In previous posts on FP8 training, we explored the fundamentals of FP8 precision and took a deep dive into the various scaling recipes for practical large-scale deep learning. In the event you haven’t read those yet, we recommend starting there for a solid foundation.
This post focuses on what matters most in production: speed. FP8 training guarantees faster computation, but how much real-world acceleration does it actually deliver? And what are the hidden overhead penalties which may diminish these theoretical gains?
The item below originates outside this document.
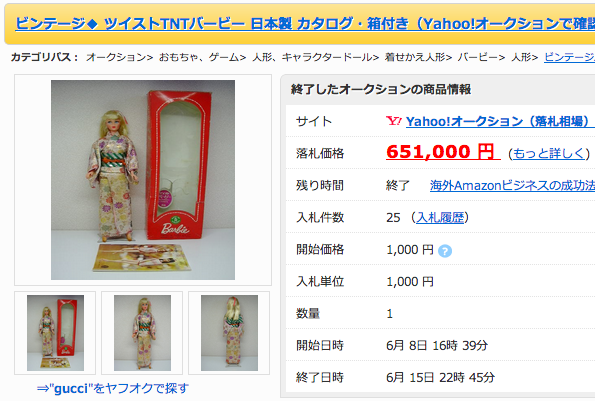The width and height of the screenshot is (595, 401).
Task: Click the 651,000 円 winning price link
Action: click(443, 152)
We’ll compare the leading FP8 scaling recipes side by side, using real benchmarks on NVIDIA H100 and NVIDIA DGX B200 GPUs. We rigorously evaluate each FP8 recipe using NVIDIA NeMo Framework—from delayed and current scaling to MXFP8 and generic block scaling—by way of training efficiency, numerical stability, hardware compatibility, and scalability as model sizes increase.
By examining each convergence behavior and throughput across diverse LLMs, this post provides clear, actionable insights into how each approach performs in practical, demanding scenarios.
Why does speedup matter in FP8 training?
Training LLMs and other state-of-the-art neural networks is an increasingly resource-intensive process, demanding vast computational power, memory, and time. As each model and dataset scales proceed to grow, the associated costs—financial, environmental, and temporal—have turn out to be a central concern for researchers and practitioners.
FP8 precision directly addresses these challenges by fundamentally improving computational efficiency. By reducing numerical precision from 16 or 32 bits right down to just 8 bits, FP8 enables significantly faster computation, which translates directly into accelerated research cycles, reduced infrastructure expenditures, and the unprecedented ability to coach larger, more ambitious models on existing hardware.
Beyond raw computational speed, FP8 also critically reduces communication overhead in distributed training environments, as lower-precision activations and gradients mean less data must be transferred between GPUs, directly alleviating communication bottlenecks and helping maintain high throughput at scale, a bonus that becomes increasingly vital as model and cluster sizes expand.
What are the strengths and trade-offs of FP8 scaling recipes?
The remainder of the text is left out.